[Dataset records — start]

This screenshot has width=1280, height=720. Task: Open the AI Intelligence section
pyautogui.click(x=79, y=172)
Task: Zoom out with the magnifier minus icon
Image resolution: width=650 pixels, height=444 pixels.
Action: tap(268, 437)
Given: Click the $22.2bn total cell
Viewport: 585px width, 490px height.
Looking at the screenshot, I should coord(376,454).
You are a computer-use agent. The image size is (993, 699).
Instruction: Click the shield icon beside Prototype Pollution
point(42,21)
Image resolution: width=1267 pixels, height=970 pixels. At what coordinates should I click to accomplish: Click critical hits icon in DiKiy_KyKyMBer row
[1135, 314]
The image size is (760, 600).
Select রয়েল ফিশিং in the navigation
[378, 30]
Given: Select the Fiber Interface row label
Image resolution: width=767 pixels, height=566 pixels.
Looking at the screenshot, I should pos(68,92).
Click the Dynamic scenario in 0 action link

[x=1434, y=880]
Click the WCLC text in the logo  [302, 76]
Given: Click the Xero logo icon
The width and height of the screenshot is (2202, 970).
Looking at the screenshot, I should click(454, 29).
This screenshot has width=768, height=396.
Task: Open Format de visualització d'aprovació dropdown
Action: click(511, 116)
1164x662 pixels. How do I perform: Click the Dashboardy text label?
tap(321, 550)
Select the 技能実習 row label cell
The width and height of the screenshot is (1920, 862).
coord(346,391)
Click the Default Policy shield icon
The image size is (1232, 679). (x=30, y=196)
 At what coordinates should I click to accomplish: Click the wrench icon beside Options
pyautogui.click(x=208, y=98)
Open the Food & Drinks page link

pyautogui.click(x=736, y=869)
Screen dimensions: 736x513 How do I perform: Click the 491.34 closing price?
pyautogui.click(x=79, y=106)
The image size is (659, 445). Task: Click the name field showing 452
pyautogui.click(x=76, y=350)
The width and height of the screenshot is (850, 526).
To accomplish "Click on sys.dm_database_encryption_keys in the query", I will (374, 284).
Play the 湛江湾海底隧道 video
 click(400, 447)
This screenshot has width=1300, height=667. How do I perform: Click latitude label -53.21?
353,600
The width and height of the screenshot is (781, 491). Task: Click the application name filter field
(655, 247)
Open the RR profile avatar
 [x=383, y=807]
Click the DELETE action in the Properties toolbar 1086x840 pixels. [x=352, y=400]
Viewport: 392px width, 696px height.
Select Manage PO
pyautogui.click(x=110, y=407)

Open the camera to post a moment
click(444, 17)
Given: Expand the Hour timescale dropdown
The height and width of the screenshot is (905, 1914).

[Dataset records — finish]

**Exercise goal**
Copy out the data shown above in full. Match it exactly.

**Answer space**
This screenshot has width=1280, height=720. Task: Open the AI Intelligence section
pyautogui.click(x=79, y=172)
Task: Zoom out with the magnifier minus icon
Image resolution: width=650 pixels, height=444 pixels.
Action: tap(268, 437)
Given: Click the $22.2bn total cell
Viewport: 585px width, 490px height.
Looking at the screenshot, I should coord(376,454).
You are a computer-use agent. The image size is (993, 699).
Instruction: Click the shield icon beside Prototype Pollution
point(42,21)
Image resolution: width=1267 pixels, height=970 pixels. At what coordinates should I click to accomplish: Click critical hits icon in DiKiy_KyKyMBer row
[1135, 314]
The image size is (760, 600).
Select রয়েল ফিশিং in the navigation
[378, 30]
Given: Select the Fiber Interface row label
Image resolution: width=767 pixels, height=566 pixels.
Looking at the screenshot, I should pos(68,92).
Click the Dynamic scenario in 0 action link

[x=1434, y=880]
Click the WCLC text in the logo  [302, 76]
Given: Click the Xero logo icon
The width and height of the screenshot is (2202, 970).
Looking at the screenshot, I should click(454, 29).
This screenshot has width=768, height=396.
Task: Open Format de visualització d'aprovació dropdown
Action: click(511, 116)
1164x662 pixels. How do I perform: Click the Dashboardy text label?
tap(321, 550)
Select the 技能実習 row label cell
The width and height of the screenshot is (1920, 862).
coord(346,391)
Click the Default Policy shield icon
The image size is (1232, 679). (x=30, y=196)
 At what coordinates should I click to accomplish: Click the wrench icon beside Options
pyautogui.click(x=208, y=98)
Open the Food & Drinks page link

pyautogui.click(x=736, y=869)
Screen dimensions: 736x513 How do I perform: Click the 491.34 closing price?
pyautogui.click(x=79, y=106)
The image size is (659, 445). Task: Click the name field showing 452
pyautogui.click(x=76, y=350)
The width and height of the screenshot is (850, 526).
To accomplish "Click on sys.dm_database_encryption_keys in the query", I will (374, 284).
Play the 湛江湾海底隧道 video
 click(400, 447)
This screenshot has width=1300, height=667. How do I perform: Click latitude label -53.21?
353,600
The width and height of the screenshot is (781, 491). Task: Click the application name filter field
(655, 247)
Open the RR profile avatar
 [x=383, y=807]
Click the DELETE action in the Properties toolbar 1086x840 pixels. [x=352, y=400]
Viewport: 392px width, 696px height.
Select Manage PO
pyautogui.click(x=110, y=407)

Open the camera to post a moment
click(444, 17)
Given: Expand the Hour timescale dropdown
The height and width of the screenshot is (905, 1914).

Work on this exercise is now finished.